*Document excerpt*.
┌──

THE IMMIGRATION ACTS



Heard at Manchester

Decision & Reasons Promulgated

On 31 st March 2016

On 12 th April 2016

 

 

 

Before

 

Deputy Upper Tribunal Judge Pickup

Between

 

YSR

AN

MSY

MSY(2)

[Anonymity direction made]

 

Appellants

and

 

Secretary of State for the Home Department

 

Respondent

 

Representation :

 

For the appellants: Ms L Mair, instructed by Silverdale Solicitors

For the respondent: Ms R Petterson, Senior Home Office Presenting Officer

 

DECISION AND REASONS

1.              This is the appeal of YSR, his wife AN, and their two children, citizens of Pakistan, against the decision of First-tier Tribunal Judge Foudy promulgated 6.11.15, dismissing on all grounds their appeals against the decisions of the Secretary of State, dated 16.1.15, to refuse the asylum, humanitarian protection and human rights claims made by YSR with the other appellants as his dependants, and to remove them from the UK. The Judge heard the appeal on 26.10.15.

2.              First-tier Tribunal Judge Andrew granted permission to appeal on 27.11.15.

3.              Thus the matter came before me on 31.3.16 as an appeal in the Upper Tribunal.

└──

*Data section*.

┌──

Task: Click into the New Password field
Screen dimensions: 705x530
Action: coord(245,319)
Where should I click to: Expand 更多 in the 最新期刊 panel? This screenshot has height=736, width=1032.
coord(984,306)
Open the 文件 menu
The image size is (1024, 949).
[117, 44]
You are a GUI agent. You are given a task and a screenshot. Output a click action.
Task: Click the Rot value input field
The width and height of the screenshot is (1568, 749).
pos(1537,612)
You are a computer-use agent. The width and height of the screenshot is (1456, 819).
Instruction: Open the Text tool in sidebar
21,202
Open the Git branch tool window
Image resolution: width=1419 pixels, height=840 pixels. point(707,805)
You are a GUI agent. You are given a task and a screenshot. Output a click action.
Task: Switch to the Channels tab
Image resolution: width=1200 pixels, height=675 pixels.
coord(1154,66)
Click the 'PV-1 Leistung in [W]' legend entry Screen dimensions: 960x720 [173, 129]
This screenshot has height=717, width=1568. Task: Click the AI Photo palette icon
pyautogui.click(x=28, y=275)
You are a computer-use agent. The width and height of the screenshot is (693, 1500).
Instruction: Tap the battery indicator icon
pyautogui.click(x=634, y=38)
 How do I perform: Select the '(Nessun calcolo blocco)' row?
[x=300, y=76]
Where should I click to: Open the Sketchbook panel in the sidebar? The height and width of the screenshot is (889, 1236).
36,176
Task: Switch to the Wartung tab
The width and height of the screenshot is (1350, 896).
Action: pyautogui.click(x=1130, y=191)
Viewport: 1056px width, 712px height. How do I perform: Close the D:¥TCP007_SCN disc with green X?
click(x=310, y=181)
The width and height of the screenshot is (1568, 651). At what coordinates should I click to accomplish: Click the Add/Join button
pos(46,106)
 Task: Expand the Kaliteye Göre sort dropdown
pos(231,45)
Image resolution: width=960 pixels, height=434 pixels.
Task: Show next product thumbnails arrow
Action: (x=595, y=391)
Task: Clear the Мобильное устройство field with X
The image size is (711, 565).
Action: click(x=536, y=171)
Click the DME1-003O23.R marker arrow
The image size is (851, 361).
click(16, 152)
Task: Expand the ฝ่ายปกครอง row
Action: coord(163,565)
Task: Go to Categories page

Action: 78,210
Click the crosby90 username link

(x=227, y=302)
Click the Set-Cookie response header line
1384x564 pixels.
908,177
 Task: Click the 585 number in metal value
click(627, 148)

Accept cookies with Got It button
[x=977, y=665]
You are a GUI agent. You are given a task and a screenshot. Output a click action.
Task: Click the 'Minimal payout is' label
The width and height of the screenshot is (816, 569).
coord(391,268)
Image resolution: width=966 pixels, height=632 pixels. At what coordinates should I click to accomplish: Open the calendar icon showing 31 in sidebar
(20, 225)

└──

*Written tasks*.
**1)** According to the tribunal decision, on what date did First-tier Tribunal Judge Andrew grant permission to appeal?
**2)** Write the next part of the tribunal decision, starting after its last sentence.
The records are separate material and have no connection to the tribunal decision.

*Results in order*.
**1)** 27.11.15

**2)**
Error of Law

4.              For the reasons set out below I found such error of law in the making of the decision of the First-tier Tribunal as to require the decision of Judge Foudy to be set aside and the decision in the appeal remade by allowing the appeals of each of the appellants.

5.              The relevant background can be summarised briefly as follows. Mr YSR claimed to be a police officer in Gurakhan, a person of influence, and a Shia Muslim, married to a Sunni Muslim. He started a religious group called [ ], which made him the target of Sunni extremists. He and family members were attacked in 2004, 2010, September 2012, and twice in August 2013, the last by being shot at. He then came to the UK and claimed asylum.

6.              At §21 Judge Foudy found that Mr YSR had substantiated his account of events in Pakistan and in consequence at §26 found his claims to be credible and that he has a well-founded fear of persecution in his home area of Pakistan. However, the judge went on at §27 to find that internal relocation is available to him, stating that all the people he fears are in his home area and that as Pakistan is a large country and as he had experienced nothing untoward in Rawlpindi, Karachi, Islamabad or any other large city, he could find employment there. "There is no persuasive evidence that anyone seeking to harm the appellant has any influence outside the appellant's home area therefore he and his family will be as safe as any ordinary Pakistani family is." Thus the judge concluded at §32 that whilst he had a well-founded fear of persecution, the appellant had not satisfied the judge that he would face a real risk of persecution if he returned to Pakistan." The judge dismissed his asylum, humanitarian and human rights claims.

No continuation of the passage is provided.